Last year, I attended the Grand National for the very first time, and I can assure you it won’t be the last. This is the jewel in the crown of British horse racing, each year, thousands of people flock to Aintree, Liverpool, and millions follow the race live on TV. If ever there was a horse racing event worth watching, the Grand National has got to be it!

It’s that time of year again, and on 8 April, up to 40 horses and jockey will take on the grueling, fence-laden course. Many will fall and fail, some will bolt, others will endure till the end and one horse and one jockey will pass the finishing post triumphantly.

Predicting the winner is a nigh impossibility, so much can go right or wrong for each horse and jockey pairing, and the bookmakers will hope and pray that punters won’t bring them to the cleaners.

The Course

The horses run two laps of the famous Aintree track, giving it a total distance of nearly 7 km. Perhaps the most notable feature of this famous track are the 16 fences, including a water jump. Fence heights reach a staggering 1.57 m, and each fence is topped with a 36 cm spruce, rendering the jump even more challenging. The horses jump twice over the 14 and just once over the remaining two fences. Another interesting feature of the course is the grueling ascent to the finishing post, ensuring that only the toughest will be victorious.

The Horses

You will see up to 40 horses and jockeys compete for the £1 million prize fund, however, one or two may be non-runners. Apart from British pairings, this year’s list indicates a strong French and Irish presence.
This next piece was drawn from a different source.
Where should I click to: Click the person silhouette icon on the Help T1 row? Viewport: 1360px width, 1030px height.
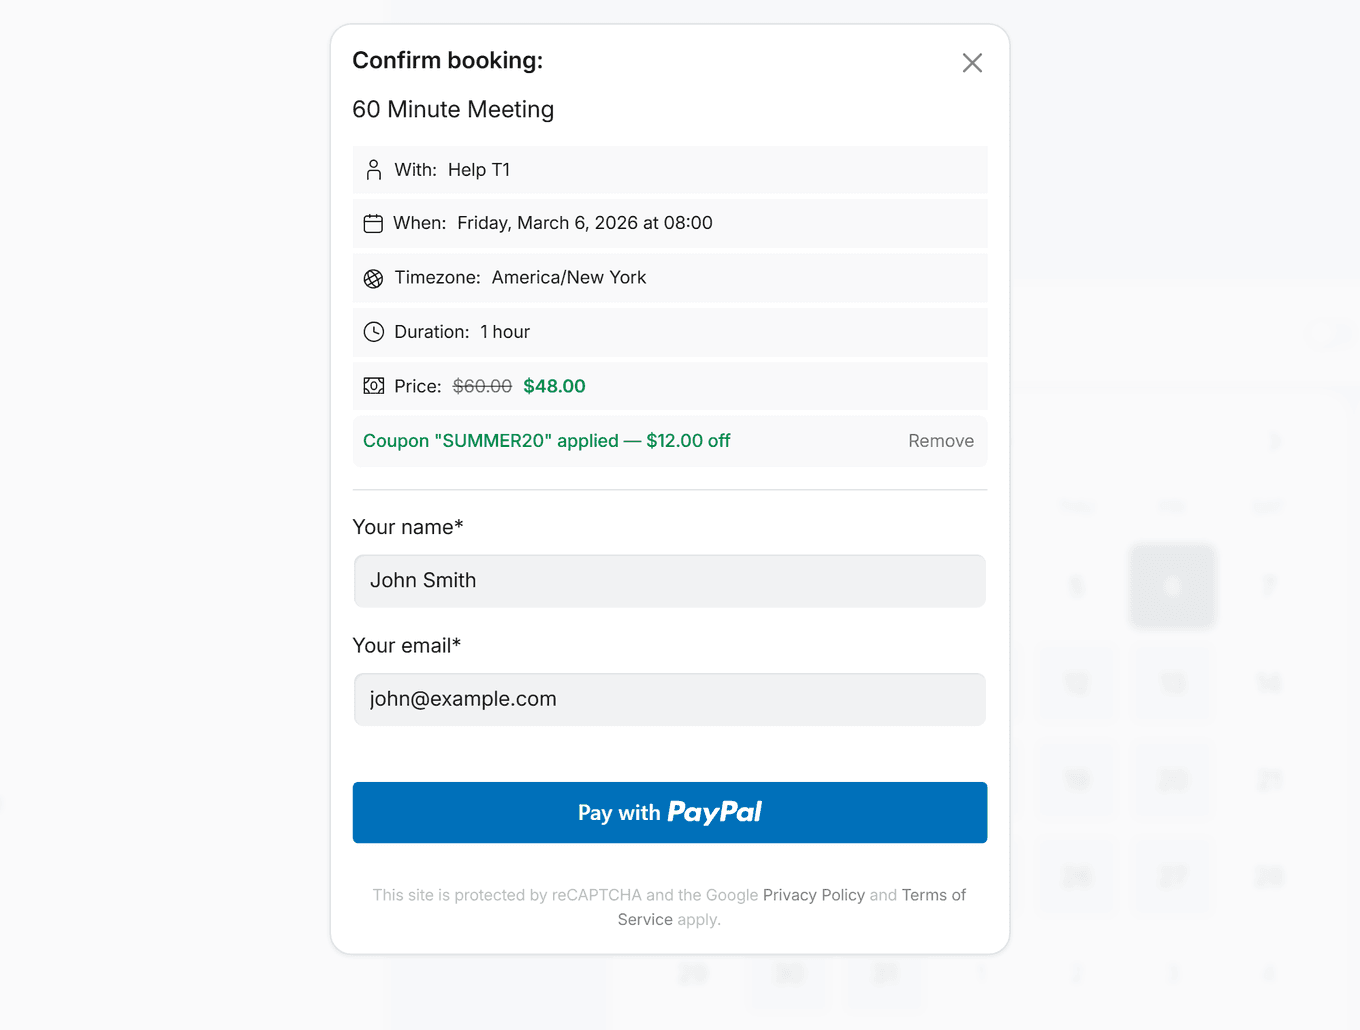(373, 169)
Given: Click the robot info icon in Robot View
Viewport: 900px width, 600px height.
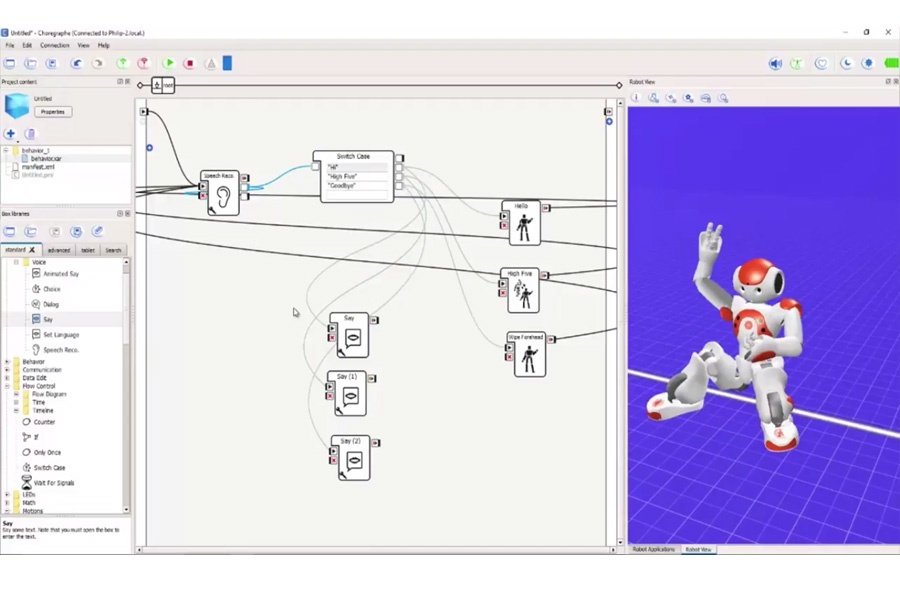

Irish horses have been the most successful non-British entrants by far, even last year’s winner hailed from the Emerald Isle.

While most jockeys are male, there have been several female entrants in recent years.

Picking a Winner

The Grand National attracts bets from people who’d normally never indulge in gambling, and this certainly adds to the excitement and further increases the size of the audience. Most people study the list of runners, some more carefully than others. A lot of people simply choose a name they like, while others carefully examine the conditions at Aintree, the past performances of each horse and then go on to select a winner accordingly.

If you’re gonna watch this great race and perhaps even place a bet, I’d advise you to get information about the runners and riders in the Grand National first, before making any decisions. At least then, you will have some idea of who the favorites are, what odds you can expect to get or at least get to know the names of the horses and the colours each jockey will be wearing.

I can guarantee if you are going to watch the Grand National this year, you will do so again next year and the one after. It’s simply an unforgettable, very special sporting event for anyone lucky enough to watch it.